September 13th, 2015

During a Q&A at Boston College, Justice Kagan referred to the ACA as “Obamacare.” I should know this for sure, but I think this is the first time a Justice actually referred to the law as Obamacare. Famously–or is it infamously–Justice Scalia referred to the law as “SCOTUScare” in King v. Burwell, but I can’t recall anyone calling it Obamacare.

Her broader remarks are of far more interest:

“We don’t stare at polls. We don’t say, ‘Do people like gay marriage or do they not like gay marriage? Do people like Obama­care or do they not like Obama­care,’ ” Kagan said yesterday during a question-and-answer at Boston College. “I think the nine of us would think that is utterly irrelevant to what we do.”
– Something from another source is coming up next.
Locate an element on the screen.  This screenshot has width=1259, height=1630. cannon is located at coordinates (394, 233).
Kagan, formerly the dean of Harvard Law School, said “sometimes the majority of Americans want X, but sometimes the Constitution demands Y, and it’s too bad.”
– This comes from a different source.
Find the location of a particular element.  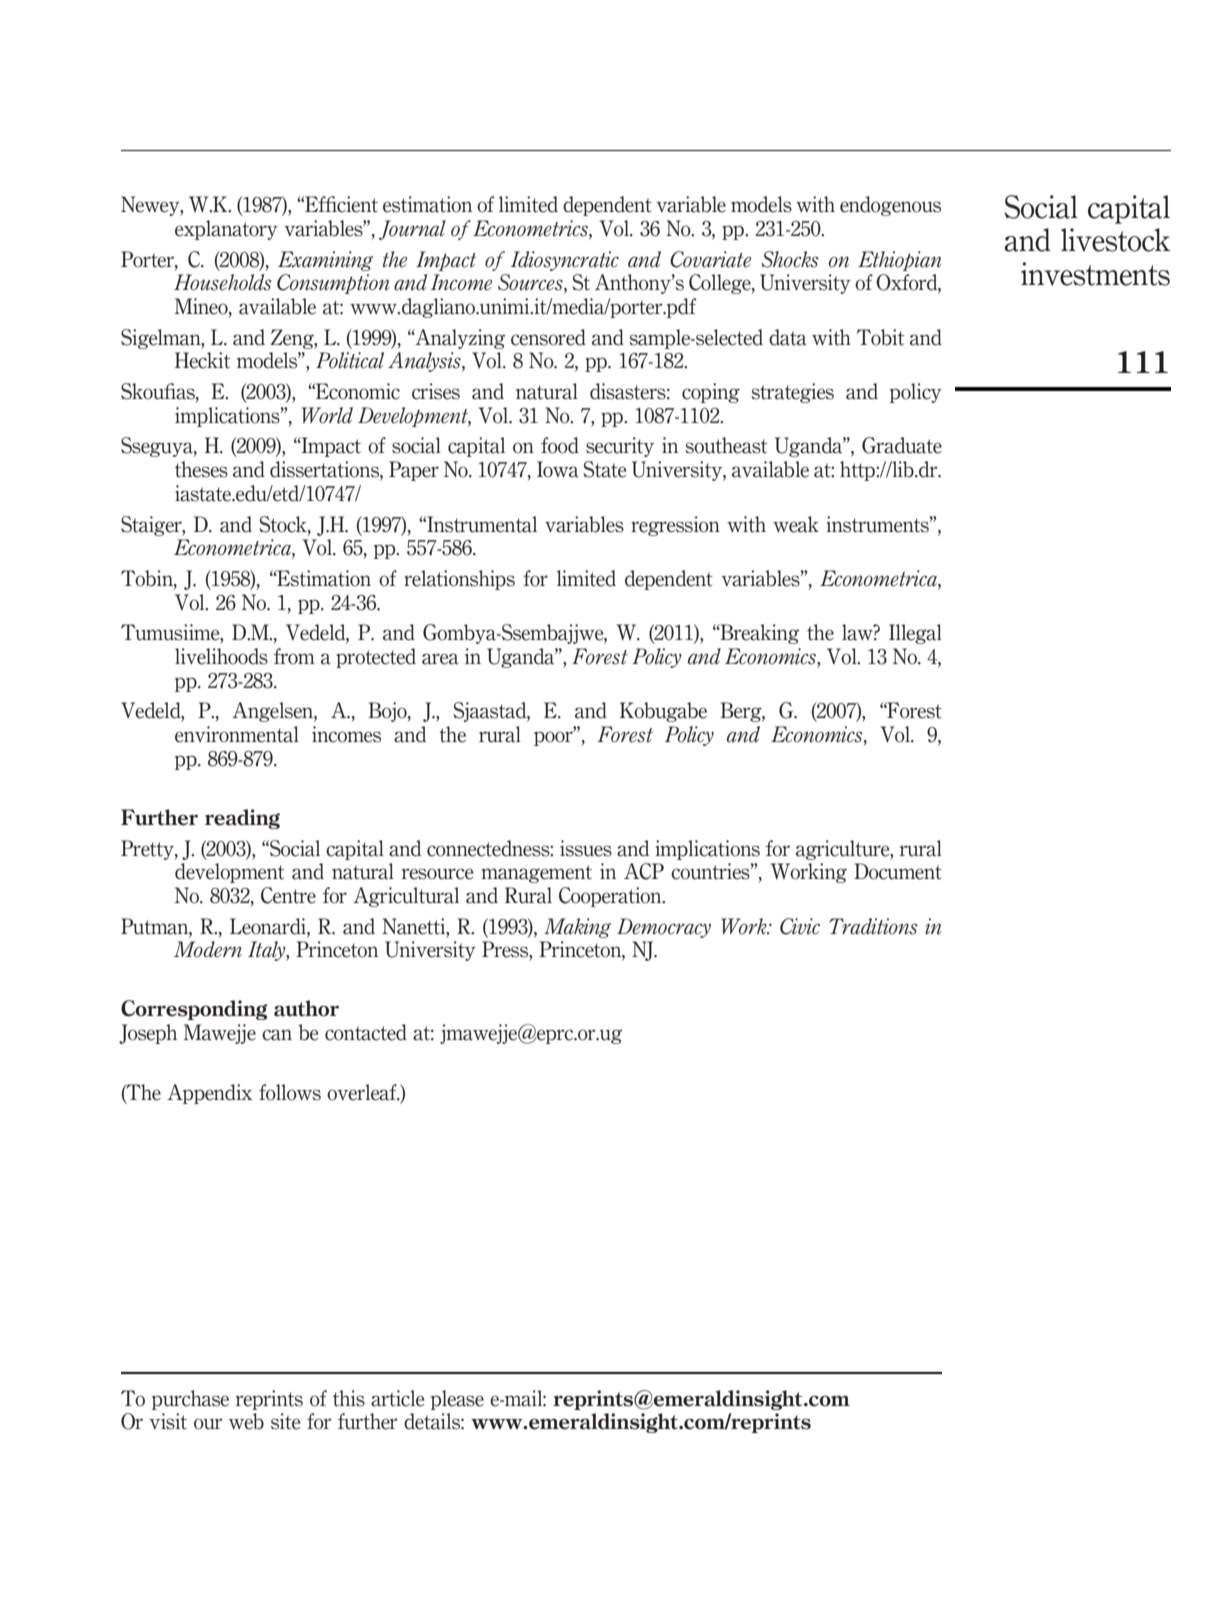

explanatory is located at coordinates (226, 230).
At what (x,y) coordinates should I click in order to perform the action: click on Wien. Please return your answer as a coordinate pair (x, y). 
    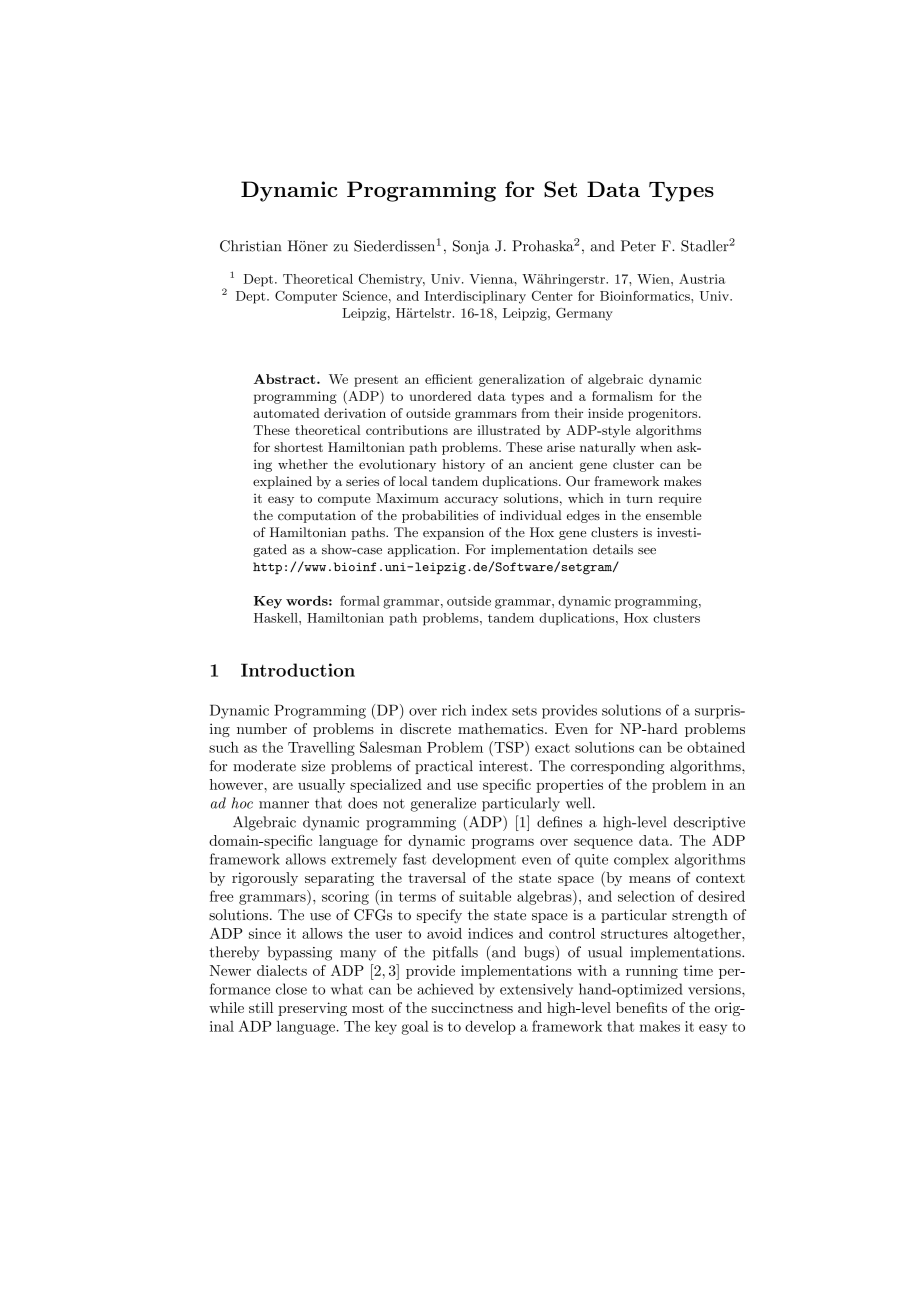
    Looking at the image, I should click on (654, 279).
Justice Ginsburg gives a very different impression. In an interview with Bloomberg in February–four months before the Court decided Obergefell–the Notorious RBG specifically noted that public perception on same-sex marriage has changed, and as a result, there would not be a “large adjustment” to the Court’s imminent decision.

The 81-year-old justice discussed the public’s increasing acceptance of gays against the backdrop of resistance by Alabama officials to a federal court order that took effect Monday and made it the 37th gay-marriage state. With the high court set to rule on the issue by June, she said it “would not take a large adjustment” for Americans should the justices say that gay marriage is a constitutional right.

“The change in people’s attitudes on that issue has been enormous,” Ginsburg said. “In recent years, people have said, ‘This is the way I am.’ And others looked around, and we discovered it’s our next-door neighbor — we’re very fond of them. Or it’s our child’s best friend, or even our child. I think that as more and more people came out and said that ‘this is who I am,’ the rest of us recognized that they are one of us.”


Contrast this with Ginsburg’s statements in 2013, when Hollingsworth v. Perry was before the Court, where spoke often of Roe v. Wade, which she argued moved too quickly ahead of public opinion on abortion:

“That was my concern, that the court had given opponents of access to abortion a target to aim at relentlessly,” she told a crowd of students. “… My criticism of Roe is that it seemed to have stopped the momentum that was on the side of change.”

The parallels to the same-sex marriage debate were obvious.

I hope Kagan doesn’t look at public opinion, but RBG certainly does.